Prompt: Once you reach the line containing "Select model number", copy it and every line after it exactly, through the end of the data below.

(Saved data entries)
[Start of section]

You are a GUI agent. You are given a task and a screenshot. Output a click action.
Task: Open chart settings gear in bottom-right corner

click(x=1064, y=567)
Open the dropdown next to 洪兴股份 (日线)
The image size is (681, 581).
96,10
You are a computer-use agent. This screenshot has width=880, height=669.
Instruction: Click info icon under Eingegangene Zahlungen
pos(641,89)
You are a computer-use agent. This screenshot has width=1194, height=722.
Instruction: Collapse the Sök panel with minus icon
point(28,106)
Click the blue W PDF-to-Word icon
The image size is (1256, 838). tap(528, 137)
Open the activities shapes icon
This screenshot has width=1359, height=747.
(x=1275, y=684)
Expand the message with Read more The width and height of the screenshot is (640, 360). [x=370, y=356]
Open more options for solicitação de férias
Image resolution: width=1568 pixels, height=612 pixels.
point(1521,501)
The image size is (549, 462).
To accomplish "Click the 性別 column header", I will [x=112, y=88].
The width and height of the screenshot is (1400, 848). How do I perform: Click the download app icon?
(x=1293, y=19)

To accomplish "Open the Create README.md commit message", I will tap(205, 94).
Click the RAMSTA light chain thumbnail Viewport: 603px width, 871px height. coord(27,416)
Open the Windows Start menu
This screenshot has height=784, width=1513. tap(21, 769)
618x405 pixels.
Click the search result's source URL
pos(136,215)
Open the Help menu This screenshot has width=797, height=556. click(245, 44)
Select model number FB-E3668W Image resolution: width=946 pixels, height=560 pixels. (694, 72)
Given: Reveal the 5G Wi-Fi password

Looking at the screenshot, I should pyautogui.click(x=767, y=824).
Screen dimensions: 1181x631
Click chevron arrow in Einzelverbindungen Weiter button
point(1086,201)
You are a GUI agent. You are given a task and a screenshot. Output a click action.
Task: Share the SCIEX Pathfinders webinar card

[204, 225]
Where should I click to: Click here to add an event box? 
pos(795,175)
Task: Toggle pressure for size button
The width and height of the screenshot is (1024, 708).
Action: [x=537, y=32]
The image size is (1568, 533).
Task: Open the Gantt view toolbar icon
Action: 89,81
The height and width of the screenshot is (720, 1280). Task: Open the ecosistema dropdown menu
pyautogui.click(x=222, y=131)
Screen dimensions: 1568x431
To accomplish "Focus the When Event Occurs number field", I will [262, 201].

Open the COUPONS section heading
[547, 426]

[End of section]

Response below:
Select model number FB-E3668W Image resolution: width=946 pixels, height=560 pixels. (694, 72)
Given: Reveal the 5G Wi-Fi password

Looking at the screenshot, I should pyautogui.click(x=767, y=824).
Screen dimensions: 1181x631
Click chevron arrow in Einzelverbindungen Weiter button
point(1086,201)
You are a GUI agent. You are given a task and a screenshot. Output a click action.
Task: Share the SCIEX Pathfinders webinar card

[204, 225]
Where should I click to: Click here to add an event box? 
pos(795,175)
Task: Toggle pressure for size button
The width and height of the screenshot is (1024, 708).
Action: [x=537, y=32]
The image size is (1568, 533).
Task: Open the Gantt view toolbar icon
Action: 89,81
The height and width of the screenshot is (720, 1280). Task: Open the ecosistema dropdown menu
pyautogui.click(x=222, y=131)
Screen dimensions: 1568x431
To accomplish "Focus the When Event Occurs number field", I will [262, 201].

Open the COUPONS section heading
[547, 426]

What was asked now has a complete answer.